L’orgueil de Léopold était vaincu et ne marchandait plus avec l’inexorable nécessité. De tous les souverains dont il implorait les secours, les uns étaient trop éloignés pour arriver en temps utile, les autres empêchés par des guerres particulières ; quelques-uns, dans une situation trop semblable à celle de la cour de Vienne, n’avaient ni soldats ni argent. Un seul prince pouvait arriver sans retard et avec toutes les chances de succès ; ses armées étaient toujours prêtes, et il avait plus d’argent que tous les souverains de l’Europe[1] : c’était le roi de France.

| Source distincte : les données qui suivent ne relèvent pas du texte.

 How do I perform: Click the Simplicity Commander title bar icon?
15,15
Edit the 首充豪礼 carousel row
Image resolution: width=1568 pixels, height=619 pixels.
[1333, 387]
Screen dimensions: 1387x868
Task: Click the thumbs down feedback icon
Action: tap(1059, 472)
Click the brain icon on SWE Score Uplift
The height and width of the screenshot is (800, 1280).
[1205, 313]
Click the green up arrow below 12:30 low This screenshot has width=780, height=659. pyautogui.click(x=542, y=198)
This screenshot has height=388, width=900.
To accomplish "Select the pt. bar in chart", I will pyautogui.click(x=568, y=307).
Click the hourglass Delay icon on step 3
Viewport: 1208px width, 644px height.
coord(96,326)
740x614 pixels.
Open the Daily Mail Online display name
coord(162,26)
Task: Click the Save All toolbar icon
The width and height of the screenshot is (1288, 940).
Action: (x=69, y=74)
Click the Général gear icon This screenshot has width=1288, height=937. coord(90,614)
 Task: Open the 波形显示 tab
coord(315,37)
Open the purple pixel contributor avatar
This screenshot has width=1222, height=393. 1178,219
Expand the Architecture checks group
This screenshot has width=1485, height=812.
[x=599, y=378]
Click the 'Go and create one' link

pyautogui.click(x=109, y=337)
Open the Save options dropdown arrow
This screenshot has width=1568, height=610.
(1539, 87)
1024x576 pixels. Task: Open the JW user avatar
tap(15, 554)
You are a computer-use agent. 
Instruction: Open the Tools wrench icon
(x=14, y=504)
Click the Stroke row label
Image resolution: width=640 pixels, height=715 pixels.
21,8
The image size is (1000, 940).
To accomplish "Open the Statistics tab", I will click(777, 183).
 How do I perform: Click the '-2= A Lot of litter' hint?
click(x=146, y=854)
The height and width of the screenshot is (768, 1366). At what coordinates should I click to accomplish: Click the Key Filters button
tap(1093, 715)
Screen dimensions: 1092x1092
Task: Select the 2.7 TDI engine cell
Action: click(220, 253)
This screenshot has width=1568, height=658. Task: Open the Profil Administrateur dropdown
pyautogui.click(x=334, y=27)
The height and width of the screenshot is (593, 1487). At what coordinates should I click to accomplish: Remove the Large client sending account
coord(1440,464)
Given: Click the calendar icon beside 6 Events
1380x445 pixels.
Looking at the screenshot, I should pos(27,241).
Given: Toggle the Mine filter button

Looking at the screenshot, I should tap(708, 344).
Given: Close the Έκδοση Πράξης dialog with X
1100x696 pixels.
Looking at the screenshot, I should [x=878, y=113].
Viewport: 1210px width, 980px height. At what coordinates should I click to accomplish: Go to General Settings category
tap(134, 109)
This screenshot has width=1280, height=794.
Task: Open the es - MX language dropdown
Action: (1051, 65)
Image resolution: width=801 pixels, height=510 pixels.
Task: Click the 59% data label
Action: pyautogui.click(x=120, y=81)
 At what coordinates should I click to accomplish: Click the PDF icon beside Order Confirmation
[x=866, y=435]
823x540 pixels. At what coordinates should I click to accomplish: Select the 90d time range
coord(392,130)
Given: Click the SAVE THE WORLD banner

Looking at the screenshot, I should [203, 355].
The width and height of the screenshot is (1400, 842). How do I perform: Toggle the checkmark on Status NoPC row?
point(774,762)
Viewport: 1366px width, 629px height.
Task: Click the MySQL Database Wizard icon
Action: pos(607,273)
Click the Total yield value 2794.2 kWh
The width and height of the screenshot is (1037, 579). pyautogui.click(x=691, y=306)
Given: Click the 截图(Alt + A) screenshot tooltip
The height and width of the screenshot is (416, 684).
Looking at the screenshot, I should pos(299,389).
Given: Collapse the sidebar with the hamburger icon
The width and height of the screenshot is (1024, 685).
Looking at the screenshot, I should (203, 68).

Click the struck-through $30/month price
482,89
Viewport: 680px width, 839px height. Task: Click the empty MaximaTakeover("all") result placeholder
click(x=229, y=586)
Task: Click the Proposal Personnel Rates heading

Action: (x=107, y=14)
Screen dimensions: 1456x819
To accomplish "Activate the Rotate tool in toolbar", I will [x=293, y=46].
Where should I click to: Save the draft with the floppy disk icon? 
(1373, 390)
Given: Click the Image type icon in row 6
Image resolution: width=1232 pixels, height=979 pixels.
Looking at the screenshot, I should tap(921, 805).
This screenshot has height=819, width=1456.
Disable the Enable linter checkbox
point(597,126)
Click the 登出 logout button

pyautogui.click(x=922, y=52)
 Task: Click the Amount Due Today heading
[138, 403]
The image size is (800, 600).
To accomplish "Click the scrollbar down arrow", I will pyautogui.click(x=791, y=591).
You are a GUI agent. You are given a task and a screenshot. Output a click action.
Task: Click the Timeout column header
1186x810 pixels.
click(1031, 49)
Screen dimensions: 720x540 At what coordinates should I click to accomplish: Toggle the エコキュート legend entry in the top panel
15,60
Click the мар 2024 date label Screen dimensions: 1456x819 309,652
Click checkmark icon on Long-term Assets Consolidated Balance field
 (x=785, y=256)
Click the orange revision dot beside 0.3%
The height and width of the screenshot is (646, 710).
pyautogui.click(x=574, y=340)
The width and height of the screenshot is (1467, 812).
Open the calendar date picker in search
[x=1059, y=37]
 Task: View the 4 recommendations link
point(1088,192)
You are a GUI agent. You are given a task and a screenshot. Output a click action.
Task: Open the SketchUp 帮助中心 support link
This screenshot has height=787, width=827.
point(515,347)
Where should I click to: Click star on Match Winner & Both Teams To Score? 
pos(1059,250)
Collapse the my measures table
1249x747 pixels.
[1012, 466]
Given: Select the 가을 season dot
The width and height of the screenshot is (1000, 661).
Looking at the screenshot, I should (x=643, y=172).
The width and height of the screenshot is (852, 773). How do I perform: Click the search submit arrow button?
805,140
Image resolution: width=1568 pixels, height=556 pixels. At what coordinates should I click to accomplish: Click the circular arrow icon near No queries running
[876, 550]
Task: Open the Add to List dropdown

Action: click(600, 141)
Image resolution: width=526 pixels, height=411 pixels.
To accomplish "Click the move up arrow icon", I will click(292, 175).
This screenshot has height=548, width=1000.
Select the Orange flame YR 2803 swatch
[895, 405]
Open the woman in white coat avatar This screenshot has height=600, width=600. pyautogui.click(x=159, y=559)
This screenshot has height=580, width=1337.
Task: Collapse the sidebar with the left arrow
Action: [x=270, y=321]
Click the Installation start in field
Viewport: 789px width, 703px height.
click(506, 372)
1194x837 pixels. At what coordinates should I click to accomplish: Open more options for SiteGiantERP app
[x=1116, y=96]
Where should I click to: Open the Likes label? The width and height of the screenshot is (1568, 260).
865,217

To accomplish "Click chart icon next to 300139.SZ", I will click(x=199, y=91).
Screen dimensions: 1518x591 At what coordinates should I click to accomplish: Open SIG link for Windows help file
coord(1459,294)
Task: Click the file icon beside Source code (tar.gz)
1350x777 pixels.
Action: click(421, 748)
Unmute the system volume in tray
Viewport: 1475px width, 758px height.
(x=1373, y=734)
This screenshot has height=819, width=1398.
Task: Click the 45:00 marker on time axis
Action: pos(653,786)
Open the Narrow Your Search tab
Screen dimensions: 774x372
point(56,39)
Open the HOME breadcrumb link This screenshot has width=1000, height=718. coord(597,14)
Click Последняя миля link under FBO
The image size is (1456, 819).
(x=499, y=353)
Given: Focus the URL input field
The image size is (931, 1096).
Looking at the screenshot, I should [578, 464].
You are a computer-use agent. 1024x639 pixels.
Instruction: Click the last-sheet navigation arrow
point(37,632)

On sortait à peine des longues guerres que la politique de Richelieu et de Mazarin avait allumées au cœur même de l’empire. La paix conclue n’avait point éteint la rivalité qui jusqu’à la fin du siècle devait agiter et embraser l’Europe. Aux combats avaient succédé les intrigues. Par la paix de Westphalie et les conventions qui l’avaient suivie, par la garantie que la France et la Suède avaient été appelées à donner aux privilèges des princes électeurs, non-seulement l’influence de la France s’était établie au sein même de l’Allemagne, mais son souverain était devenu lui-même un des princes de l’empire en qualité de comte d’Alsace. Louis XIV prenait donc une part effective, directe, et, comme on disait alors, avait une voix virile dans la diète. On comprend ce que pouvait

  1. L’armée française était dans un état magnifique. Au lieu de 100,000 hommes que Louis XIII avait eus constamment sous les armes, Louis XIV avait pu, après la paix des Pyrénées (1600), même en licenciant 20,000 hommes, en garder encore 125,000 — Vers la même époque, le produit de l’impôt s’élevait en chiffres ronds à 96 millions, qui faisaient plus de 200 millions de nos jours. Les charges publiques avaient été réduites de telle sorte qu’il entrait de produit net et disponible au trésor plus de 31 millions (65 aujourd’hui) qu’à la mort de Mazarin. (Mignet, t. II, Histoire des Négociations pour la succession d’Espagne.)